WHAT!? seriously! clearly god missed something here, because i'm fully aware of the broken mess that i am on most days and he's not wanting this junk in his throne room... man i love jesus, because he's standing there saying, nah he's clean!
so if we can enter the throne room of the almighty like that, then what the hell (excuse me, heck) are we doing bringing our second best? he's already provided the tools and the time to bring our best now it's up to us to use them for his kingdom. when are going to get off our spiritual butts and realize the gravity of the life that JESUS died for us to live. sorry if your mental picture of me at this point is one of a guy standing on a soapbox screaming in the mist of a city street corner but if anything, that mist is my own spiritual walk sometimes.


c'mon folks, this is an open audition to live lives that are radically genuinely different. not some pushed and pressed christianity that you can find in any church pew or on the shelf at your favorite book store. it's not some downloadable, programmable life program that only takes a setup and then runs itself... no this life is requires our absolute best. our devotion to god, if it's sincere and true should leave our life wrecked for the things of His kingdom. so the question is, what's holding us back? what do we need to nail to the cross of christ in order to approach the throne of God with confidence, in the perfection of excellence that God desires from us?

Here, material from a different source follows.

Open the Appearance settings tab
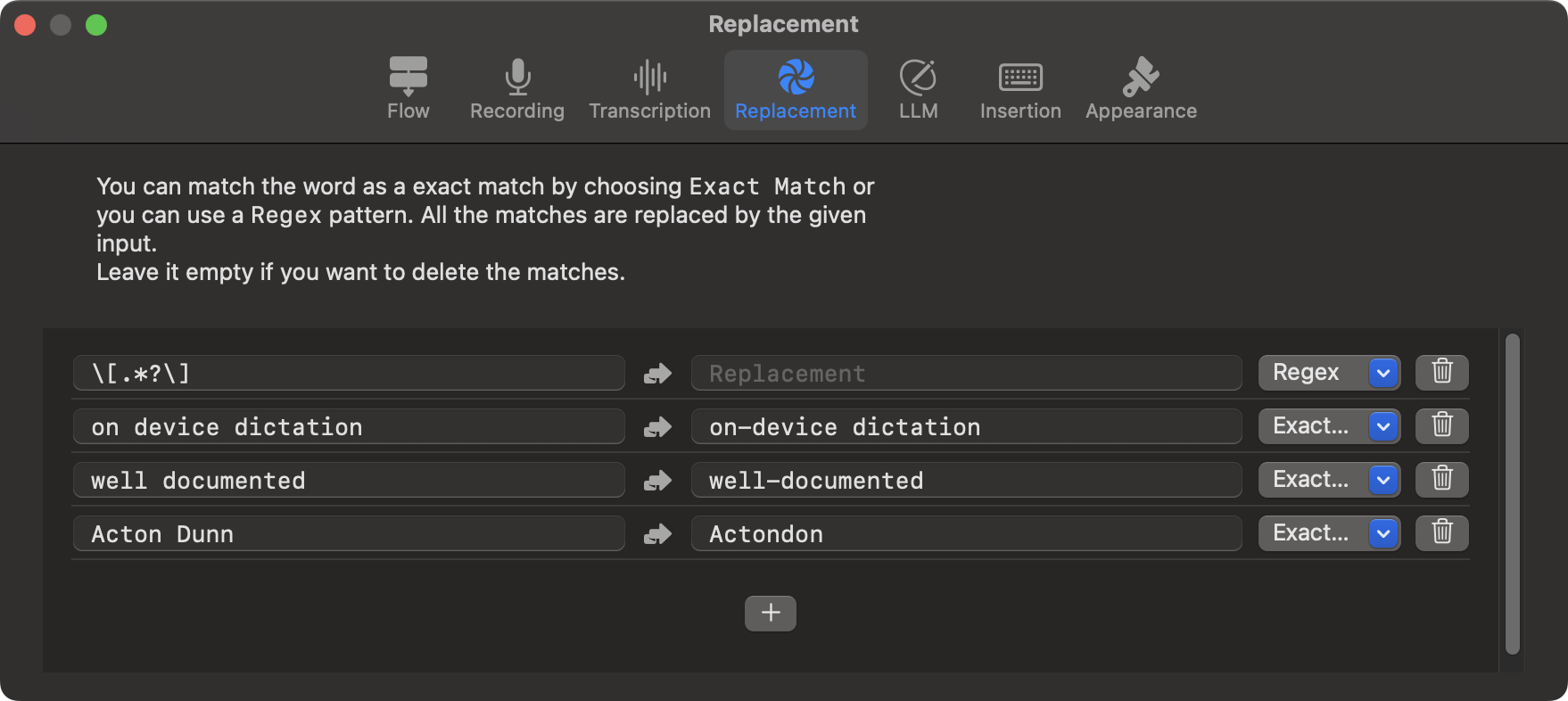(x=1141, y=89)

if all this were not enough one more passage has gotten a hold on my heart. it's 2 corinthians 9.6-8. generally it's used to talk about money and rightfully so but i think we can also find a spiritual principle. i talk to people all the time that say, "why don't i feel like i can connect with god" or "why does my spiritual life suck so much of the time?" my usual answer is "well, join the club..." with a smirk and twinkle of my eye. BUT i've been so drastically wrong, why have our spiritual walks been so lazy? so lack luster and boring? because we've not been generous with the work we've put into them! are we cheerfully giving to god the firstfruits of our lives or are we holding with tight fist onto the gifts that he's given us?

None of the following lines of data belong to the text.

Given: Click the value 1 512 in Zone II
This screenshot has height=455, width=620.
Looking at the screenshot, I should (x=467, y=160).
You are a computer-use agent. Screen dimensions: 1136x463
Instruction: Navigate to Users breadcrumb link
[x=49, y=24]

he says in this passage that God will provide all that we need when we give it over to him and i have to believe that that includes spiritual blessing and strength. may we never forget that god is GOD and we're not! he's the one who supplies every breath and every heartbeat, he's also the one who breathes and the heavens take their shape. he's big enough to deal with your schedule and greatly desires to shower us with spiritual blessing the closer we draw to him.
My friends, may we approach the throneroom of the almighty with the confidence of excellence... and may the God of all glory fill us with all that we need to do every good work. there are no "drafts" in this life, only one step in front of the other each day... may your next step be richly blessed.